Amorphadiene oxidase (AMO) is a P450 isolated from Artemisia annua that can be used for a key transformation in the semisynthesis of artemisinin, an important antimalarial drug. AMO converts amorphadiene into artemisinic acid in three oxidative steps and requires O2, NADPH, and a P450 reductase (CPR) redox partner. In E. coli, artemisinic acid can be produced at titers of 105±10 mg/L. This example shows identification of genes that affect artemisinic acid production.

Generation of pAM92

Expression plasmid pAM36-MevT66 was generated by inserting the MevT66 operon into the pAM36 vector. The pAM36 vector was generated by inserting an oligonucleotide cassette containing AscI-SfiI-AsiSI-XhoI-PacI-FsIl-PmeI restriction sites into the pACYC 184 vector (GenBank accession number X06403), and by removing the tetracycline resistance conferring gene in pACYCI84. The MevT66 operon encodes the set of MEV pathway enzymes that together transform the ubiquitous precursor acetyl-CoA to (R)-mevalonate, namely acetoacetyl-CoA thiolase, HMG-CoA synthase, and HMG-CoA reductase. The operon was synthetically generated and comprises the atoB gene from Escherichia coli (GenBank accession number NC000913 REGION: 2324131.2325315), the ERG13 gene from Saccharomyces cerevisiae (GenBank accession number X96617, REGION: 220.1695), and a truncated version of the HMG1 gene from Saccharomyces cerevisiae (GenBank accession number M22002, REGION: 1777.3285), all three sequences being codon-optimized for expression in Escherichia coli.
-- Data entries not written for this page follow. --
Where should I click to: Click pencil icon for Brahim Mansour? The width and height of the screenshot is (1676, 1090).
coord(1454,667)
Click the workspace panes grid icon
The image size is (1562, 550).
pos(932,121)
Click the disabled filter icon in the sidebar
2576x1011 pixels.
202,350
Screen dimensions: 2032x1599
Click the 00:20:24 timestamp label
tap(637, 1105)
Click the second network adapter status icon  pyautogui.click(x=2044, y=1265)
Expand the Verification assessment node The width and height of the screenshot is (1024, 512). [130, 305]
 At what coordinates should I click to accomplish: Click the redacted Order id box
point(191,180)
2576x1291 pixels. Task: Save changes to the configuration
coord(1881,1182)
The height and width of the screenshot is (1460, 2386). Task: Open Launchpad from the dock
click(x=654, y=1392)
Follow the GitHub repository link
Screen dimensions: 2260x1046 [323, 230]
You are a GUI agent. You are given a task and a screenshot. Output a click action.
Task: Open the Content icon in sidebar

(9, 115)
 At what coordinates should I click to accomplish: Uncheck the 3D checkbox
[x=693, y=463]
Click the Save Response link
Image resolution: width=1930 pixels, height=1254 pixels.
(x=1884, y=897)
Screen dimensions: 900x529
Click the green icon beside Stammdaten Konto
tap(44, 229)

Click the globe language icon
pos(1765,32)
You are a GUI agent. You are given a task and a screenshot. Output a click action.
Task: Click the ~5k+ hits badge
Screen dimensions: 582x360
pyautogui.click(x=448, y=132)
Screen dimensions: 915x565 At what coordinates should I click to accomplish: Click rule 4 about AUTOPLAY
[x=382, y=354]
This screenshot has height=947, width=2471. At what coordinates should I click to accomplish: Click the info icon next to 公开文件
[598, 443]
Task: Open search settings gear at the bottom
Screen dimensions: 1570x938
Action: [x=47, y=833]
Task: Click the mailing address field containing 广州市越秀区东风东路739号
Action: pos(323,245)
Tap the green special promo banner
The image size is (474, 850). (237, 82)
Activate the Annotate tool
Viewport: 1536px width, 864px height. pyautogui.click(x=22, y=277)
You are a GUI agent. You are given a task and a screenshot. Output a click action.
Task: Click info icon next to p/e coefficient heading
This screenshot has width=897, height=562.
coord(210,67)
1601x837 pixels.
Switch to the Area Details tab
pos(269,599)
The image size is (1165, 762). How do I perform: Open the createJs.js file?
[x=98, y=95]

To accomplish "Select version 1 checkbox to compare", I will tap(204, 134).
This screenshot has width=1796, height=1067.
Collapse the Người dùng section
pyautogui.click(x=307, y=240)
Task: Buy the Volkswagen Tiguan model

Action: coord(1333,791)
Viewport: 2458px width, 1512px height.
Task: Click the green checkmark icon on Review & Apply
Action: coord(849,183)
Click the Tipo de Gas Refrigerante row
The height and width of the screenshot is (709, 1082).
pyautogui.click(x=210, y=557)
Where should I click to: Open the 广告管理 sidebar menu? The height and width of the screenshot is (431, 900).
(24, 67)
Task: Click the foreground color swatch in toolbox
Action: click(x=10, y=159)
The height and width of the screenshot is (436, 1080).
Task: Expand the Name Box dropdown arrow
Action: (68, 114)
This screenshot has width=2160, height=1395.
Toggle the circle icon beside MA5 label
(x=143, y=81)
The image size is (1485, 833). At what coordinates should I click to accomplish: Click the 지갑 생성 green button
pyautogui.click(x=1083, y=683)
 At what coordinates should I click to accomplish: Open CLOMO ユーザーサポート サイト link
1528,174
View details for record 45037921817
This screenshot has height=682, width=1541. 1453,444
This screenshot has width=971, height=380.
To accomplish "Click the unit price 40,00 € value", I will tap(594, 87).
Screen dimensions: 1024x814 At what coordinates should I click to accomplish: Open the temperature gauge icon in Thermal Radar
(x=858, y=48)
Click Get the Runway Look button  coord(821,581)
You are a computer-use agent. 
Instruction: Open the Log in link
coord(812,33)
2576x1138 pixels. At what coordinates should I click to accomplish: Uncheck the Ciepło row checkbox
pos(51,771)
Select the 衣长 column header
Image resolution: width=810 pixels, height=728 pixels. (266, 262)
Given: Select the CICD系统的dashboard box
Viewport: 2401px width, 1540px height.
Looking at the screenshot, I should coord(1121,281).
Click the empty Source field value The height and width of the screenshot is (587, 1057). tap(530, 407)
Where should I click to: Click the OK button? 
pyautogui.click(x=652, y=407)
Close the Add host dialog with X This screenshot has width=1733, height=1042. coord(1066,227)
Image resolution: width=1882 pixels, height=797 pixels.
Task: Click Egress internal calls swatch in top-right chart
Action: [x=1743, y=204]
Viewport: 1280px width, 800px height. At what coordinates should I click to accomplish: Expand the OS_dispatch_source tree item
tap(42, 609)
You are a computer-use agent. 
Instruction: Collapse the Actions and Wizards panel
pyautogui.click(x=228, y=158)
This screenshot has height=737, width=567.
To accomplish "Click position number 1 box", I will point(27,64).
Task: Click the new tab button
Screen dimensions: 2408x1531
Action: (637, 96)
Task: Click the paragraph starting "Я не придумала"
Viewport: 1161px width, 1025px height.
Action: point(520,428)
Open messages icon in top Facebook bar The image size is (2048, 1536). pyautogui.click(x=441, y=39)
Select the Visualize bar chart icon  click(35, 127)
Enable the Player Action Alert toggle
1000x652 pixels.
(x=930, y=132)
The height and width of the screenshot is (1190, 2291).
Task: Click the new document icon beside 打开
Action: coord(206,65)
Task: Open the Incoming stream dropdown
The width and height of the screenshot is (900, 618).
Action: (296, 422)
The synthetically generated MevT66 operon was flanked by a 5′ EcoRI restriction site and a 3′ Hind III restriction site, and could thus be cloned into compatible restriction sites of a cloning vector such as a standard pUC or pACYC origin vector. From this construct, the MevT66 operon was PCR amplified with flanking SfiI and AsiSI restriction sites, the amplified DNA fragment was digested to completion using SfiI and AsiSI restriction enzymes, the reaction mixture was resolved by gel electrophoresis, the approximately 4.2 kb DNA fragment was gel extracted using a gel purification kit (Qiagen, Valencia, Calif.), and the isolated DNA fragment was ligated into the SfiI AsiSI restriction site of the pAM36 vector, yielding expression plasmid pAM36-MevT66.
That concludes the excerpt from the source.